Work has already started at Hinkley Point C. In March 2017 concrete pouring started on the first permanent structures: an 8km network of tunnels that will carry piping and cables around the site. The Guardian says the site looks like Mordor, from Lord of the Rings, a scarred landscape and hive of activity driven with a single purpose: ensuring these reactors do not repeat the delays and overspends at Flamanville and Olkiluoto.
EDF Energy announced on 11 December 2018 the completion of the first part of the concrete pouring for the base slab for unit 1 of Hinkley Point C (HPC). In June 2019 EDF Energy announced completion of the base for the first reactor. In June 2020 EDF completed the concrete pour for the base of the second reactor. According to the International Atomic Energy Agency (IAEA) definition, the official “construction start” is “the date when first major placing of concrete for the base mat of the reactor building is made”. (See nuClear News No.114)
A National Audit Office (NAO) report published in June 2017 warned the “deal for Hinkley Point C has locked consumers into a risky and expensive project with uncertain strategic and economic benefits.” It continued “when the Department finalised the deal in 2016 its value-for- money tests showed the economic case for Hinkley Point C was marginal and subject to significant uncertainty. [Since then] the government’s case for the project has weakened … Delays have pushed back the nuclear power plant’s construction, and the expected cost of top-up payments under the Hinkley Point C’s contract for difference has increased from £6 billion to £30 billion.” In fact, Government figures show the lifetime cost of Hinkley Point C to consumers could rise to around £50bn
Only the hopelessly naive would believe EDF’s claims that Hinkley will start generating electricity by 2025, says Geoff Ho, writing in The Express. The likelihood of it being delivered on time and on budget is remote.
EDF Energy is planning to build two European Pressurised Water Reactors (EPRs). A public inquiry was held in 2012. The Secretary of State for Energy and Climate Change at the time, Ed Davey, granted planning consent to EDF Energy on 19th March 2013. Negotiations over the guaranteed price EDF hopes to receive for electricity from the planned new reactors at Hinkley continued throughout 2013, and were finally agreed in October 2013. EDF Energy will be guaranteed £92.50 for each megawatt hour (MWh) (at 2012 prices) of electricity generated for 35 years, ensuring billions of pounds for the French, mostly state-owned company. The difference between the wholesale cost and this minimum price agreed will be funded by a levy on household energy bills. If EDF also goes ahead with plans to build two more reactors at a second site at Sizewell in Suffolk, the subsidy will be lowered to £89.50 (See nuClear News No.56 November 2013).

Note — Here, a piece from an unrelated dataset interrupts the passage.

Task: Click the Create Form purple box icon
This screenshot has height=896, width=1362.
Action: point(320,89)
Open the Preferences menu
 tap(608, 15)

The European Commission launched a full investigation into whether Britain was providing up to £17bn of potentially illegal public guarantees to the proposed Hinkley Point C nuclear power station (See nuClear News No.58 January 2014). In October 2014 the Commission agreed to allow the UK to subsidise the two reactors (see nuClear News No.68 November 2014). In July 2015 the Austrian Government filed a legal challenge against the European Commission’s decision to allow the UK Goverment to subsidise Hinkley. An alliance of 10 German and Austrian renewable energy suppliers, including Greenpeace Energy, has also decided to take legal action against the state aid awarded to Hinkley (see nuClear News No.76 August 2015). The Austrian Appeal was dismissed in July 2018.
Centrica, the British Gas parent company, originally had an option to take a 20% stake in the two nuclear projects, but pulled out in February 2013 citing spiralling costs and delays. In October 2015 a strategic investment agreement was signed committing China General Nuclear Corporation (CGN) to take 33.5% of the project, and EDF initially being responsible for 66.5%, with a view to selling this down to near 50%. CGN’s holding will be through its new company, General Nuclear International. In December 2016 the Chinese coal mining company Wintime Energy agreed to take about 2% of the project, through CGN. The EDF-CGN joint venture is NNB Generation Company Limited, which holds the site licence issued in 2012.
The Final Investment Decision for Hinkley Point C was repeatedly postponed, but was finally agreed in September 2016. These reactors were originally expected to be generating electricity in time for Christmas 2017 (see nuClear News No.77 September 2015).